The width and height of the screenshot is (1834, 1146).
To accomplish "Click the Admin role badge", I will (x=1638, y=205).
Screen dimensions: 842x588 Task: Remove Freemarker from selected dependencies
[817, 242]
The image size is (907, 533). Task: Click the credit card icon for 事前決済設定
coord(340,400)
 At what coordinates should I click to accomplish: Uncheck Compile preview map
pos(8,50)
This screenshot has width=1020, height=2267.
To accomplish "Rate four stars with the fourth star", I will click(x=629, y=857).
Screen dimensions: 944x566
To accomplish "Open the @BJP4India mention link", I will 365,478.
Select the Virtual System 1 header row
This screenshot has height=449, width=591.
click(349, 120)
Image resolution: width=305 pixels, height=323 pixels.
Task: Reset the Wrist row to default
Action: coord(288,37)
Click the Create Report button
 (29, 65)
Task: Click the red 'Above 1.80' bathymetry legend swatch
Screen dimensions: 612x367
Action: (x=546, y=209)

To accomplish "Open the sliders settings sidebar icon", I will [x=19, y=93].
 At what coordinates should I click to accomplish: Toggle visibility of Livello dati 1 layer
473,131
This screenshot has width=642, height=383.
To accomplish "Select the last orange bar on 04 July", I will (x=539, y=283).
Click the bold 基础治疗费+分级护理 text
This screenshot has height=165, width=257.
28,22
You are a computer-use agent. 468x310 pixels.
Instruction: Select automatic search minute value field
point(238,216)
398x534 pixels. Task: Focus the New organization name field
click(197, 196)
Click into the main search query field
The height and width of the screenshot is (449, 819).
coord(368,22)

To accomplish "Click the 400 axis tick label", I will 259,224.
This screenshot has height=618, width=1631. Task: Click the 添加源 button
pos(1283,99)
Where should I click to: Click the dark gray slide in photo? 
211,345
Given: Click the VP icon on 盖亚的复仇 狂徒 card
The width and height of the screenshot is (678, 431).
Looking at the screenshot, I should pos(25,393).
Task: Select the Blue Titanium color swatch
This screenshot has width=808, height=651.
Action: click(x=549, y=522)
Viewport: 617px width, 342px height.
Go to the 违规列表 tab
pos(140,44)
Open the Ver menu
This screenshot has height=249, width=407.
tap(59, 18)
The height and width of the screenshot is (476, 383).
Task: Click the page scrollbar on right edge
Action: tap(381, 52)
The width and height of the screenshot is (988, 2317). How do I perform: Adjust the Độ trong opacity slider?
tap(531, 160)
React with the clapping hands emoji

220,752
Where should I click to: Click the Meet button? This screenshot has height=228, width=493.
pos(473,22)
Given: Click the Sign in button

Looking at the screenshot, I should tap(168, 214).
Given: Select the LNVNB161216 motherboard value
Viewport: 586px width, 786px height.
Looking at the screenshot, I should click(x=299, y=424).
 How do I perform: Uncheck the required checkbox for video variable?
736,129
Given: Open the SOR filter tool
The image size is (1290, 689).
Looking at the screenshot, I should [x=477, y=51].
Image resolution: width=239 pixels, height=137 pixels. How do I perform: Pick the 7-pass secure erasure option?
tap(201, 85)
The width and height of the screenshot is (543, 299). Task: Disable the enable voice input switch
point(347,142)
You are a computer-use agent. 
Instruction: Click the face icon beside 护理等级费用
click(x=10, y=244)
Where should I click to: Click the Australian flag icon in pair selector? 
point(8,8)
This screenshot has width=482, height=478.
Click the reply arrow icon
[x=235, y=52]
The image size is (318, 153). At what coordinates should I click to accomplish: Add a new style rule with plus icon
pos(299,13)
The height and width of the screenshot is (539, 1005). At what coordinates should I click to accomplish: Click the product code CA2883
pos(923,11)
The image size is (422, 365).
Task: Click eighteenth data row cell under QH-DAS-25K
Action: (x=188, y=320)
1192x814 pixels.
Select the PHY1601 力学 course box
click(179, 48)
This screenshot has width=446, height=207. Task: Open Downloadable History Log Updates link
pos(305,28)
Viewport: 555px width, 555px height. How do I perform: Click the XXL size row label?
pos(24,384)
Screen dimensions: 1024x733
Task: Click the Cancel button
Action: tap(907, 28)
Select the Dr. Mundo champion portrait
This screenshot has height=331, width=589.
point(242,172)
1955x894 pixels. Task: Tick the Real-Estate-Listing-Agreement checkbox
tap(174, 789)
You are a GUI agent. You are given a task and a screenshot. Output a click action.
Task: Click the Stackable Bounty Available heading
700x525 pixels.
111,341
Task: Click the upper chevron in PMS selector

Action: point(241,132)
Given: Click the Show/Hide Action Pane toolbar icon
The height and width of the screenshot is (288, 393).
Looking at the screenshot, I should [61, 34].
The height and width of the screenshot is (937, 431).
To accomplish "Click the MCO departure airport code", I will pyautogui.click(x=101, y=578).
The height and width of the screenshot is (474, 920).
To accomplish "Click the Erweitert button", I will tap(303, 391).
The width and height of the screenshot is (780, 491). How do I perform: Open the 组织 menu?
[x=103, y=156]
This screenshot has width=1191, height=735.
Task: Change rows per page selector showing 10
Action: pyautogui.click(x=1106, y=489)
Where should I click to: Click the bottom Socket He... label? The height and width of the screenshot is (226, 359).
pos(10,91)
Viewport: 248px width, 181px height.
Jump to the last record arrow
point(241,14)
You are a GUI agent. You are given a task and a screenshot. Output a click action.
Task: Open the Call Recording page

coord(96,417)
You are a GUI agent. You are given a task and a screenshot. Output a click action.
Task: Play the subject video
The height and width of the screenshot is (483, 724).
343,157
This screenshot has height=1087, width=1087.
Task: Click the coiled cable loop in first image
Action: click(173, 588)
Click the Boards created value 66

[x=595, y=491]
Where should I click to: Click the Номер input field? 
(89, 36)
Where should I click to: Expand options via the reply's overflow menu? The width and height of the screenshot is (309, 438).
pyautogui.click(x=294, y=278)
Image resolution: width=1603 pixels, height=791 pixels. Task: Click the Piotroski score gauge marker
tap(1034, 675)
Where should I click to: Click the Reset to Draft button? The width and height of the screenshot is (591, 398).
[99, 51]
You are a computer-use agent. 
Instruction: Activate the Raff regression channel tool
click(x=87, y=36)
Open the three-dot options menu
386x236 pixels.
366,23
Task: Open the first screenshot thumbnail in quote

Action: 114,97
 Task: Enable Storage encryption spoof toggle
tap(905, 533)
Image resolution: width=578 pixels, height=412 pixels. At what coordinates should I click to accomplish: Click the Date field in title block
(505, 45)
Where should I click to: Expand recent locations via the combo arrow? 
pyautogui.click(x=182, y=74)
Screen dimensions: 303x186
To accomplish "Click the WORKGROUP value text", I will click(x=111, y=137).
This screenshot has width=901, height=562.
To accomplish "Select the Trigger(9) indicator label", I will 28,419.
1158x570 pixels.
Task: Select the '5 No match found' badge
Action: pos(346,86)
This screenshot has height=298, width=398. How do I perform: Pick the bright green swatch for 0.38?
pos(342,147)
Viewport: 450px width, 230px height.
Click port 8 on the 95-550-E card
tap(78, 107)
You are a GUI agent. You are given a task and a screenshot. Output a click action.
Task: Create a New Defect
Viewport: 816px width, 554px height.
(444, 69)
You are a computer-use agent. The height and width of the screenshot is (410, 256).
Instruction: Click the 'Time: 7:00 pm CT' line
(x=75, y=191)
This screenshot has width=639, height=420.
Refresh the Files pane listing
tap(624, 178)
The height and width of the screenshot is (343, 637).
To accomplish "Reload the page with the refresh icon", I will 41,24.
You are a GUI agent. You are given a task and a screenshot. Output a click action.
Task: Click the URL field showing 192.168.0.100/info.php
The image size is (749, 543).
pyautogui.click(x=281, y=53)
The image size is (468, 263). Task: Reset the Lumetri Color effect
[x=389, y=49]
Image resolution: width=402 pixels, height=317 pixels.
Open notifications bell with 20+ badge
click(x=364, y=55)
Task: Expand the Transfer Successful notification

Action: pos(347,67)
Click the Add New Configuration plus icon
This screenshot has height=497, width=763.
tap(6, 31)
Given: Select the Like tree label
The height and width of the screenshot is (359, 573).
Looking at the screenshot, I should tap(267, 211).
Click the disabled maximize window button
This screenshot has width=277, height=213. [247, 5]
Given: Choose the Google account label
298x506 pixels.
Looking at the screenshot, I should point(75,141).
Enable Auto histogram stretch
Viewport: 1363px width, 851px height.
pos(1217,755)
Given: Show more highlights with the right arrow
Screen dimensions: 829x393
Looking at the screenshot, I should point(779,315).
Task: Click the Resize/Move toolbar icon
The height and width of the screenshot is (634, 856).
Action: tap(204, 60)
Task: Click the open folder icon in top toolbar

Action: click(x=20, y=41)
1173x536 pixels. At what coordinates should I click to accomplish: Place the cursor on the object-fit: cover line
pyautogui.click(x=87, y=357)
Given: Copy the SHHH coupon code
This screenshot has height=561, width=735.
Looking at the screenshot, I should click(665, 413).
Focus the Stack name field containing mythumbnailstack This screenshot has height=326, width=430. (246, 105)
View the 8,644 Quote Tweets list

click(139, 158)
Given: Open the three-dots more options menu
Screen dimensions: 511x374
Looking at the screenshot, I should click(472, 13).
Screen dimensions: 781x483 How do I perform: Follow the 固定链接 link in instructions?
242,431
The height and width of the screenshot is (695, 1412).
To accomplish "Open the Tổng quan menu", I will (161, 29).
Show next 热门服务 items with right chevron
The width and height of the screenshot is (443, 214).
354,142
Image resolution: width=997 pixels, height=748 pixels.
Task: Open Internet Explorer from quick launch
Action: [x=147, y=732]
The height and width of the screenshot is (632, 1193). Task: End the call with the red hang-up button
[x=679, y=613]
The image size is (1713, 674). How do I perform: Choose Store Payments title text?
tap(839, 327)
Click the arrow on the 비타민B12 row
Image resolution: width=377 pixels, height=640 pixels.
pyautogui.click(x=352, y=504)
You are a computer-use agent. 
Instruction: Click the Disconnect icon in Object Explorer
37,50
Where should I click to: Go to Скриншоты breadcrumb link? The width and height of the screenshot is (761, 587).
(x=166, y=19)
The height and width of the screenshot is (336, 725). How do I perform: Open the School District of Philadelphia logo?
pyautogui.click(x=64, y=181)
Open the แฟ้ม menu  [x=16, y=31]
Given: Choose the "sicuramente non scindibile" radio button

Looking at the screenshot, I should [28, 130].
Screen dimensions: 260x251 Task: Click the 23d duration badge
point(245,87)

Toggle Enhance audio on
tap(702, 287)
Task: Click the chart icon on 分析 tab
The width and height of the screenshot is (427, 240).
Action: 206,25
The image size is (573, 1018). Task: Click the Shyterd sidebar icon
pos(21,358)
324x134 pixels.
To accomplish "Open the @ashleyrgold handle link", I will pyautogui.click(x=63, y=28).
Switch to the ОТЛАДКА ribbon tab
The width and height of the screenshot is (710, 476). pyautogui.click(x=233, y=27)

Task details
Where the line holding "Click into the main search query field" appears in the listing above, start reproducing exactly, and end with the line holding "Viewport: 617px width, 342px height.".

Solution for this problem
Click into the main search query field
The height and width of the screenshot is (449, 819).
coord(368,22)

To accomplish "Click the 400 axis tick label", I will 259,224.
This screenshot has height=618, width=1631. Task: Click the 添加源 button
pos(1283,99)
Where should I click to: Click the dark gray slide in photo? 
211,345
Given: Click the VP icon on 盖亚的复仇 狂徒 card
The width and height of the screenshot is (678, 431).
Looking at the screenshot, I should pos(25,393).
Task: Select the Blue Titanium color swatch
This screenshot has width=808, height=651.
Action: click(x=549, y=522)
Viewport: 617px width, 342px height.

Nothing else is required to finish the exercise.